**Task goal:**
Take the lines from the one with "The image size" through the last line of the material below and write them out exactly, without any pictures.

━━━━

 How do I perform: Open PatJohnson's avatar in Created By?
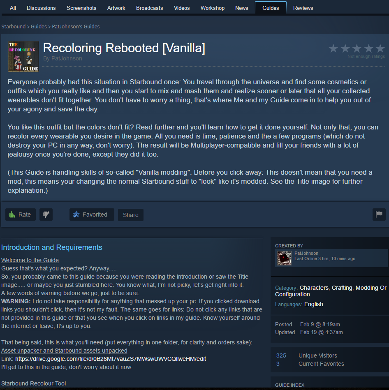[284, 258]
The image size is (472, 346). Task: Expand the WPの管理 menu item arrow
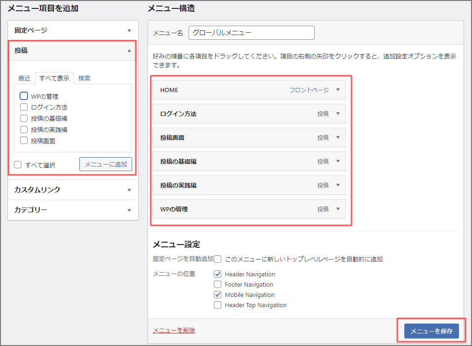(x=338, y=209)
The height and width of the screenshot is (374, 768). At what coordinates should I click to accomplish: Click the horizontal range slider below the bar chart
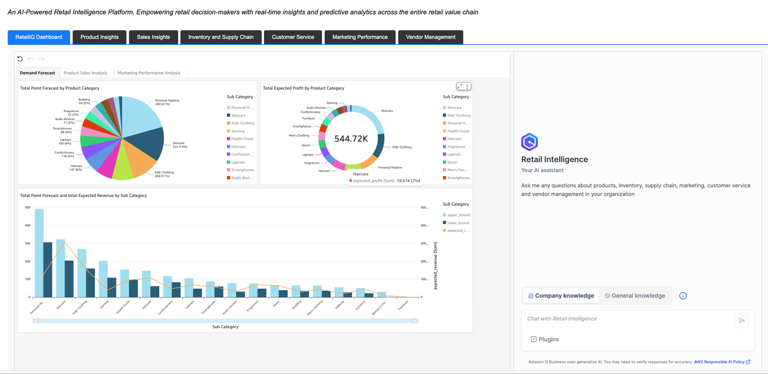[x=225, y=320]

━━━━

**Result for this exercise:**
The image size is (472, 346). Task: Expand the WPの管理 menu item arrow
(x=338, y=209)
The height and width of the screenshot is (374, 768). At what coordinates should I click to accomplish: Click the horizontal range slider below the bar chart
[x=225, y=320]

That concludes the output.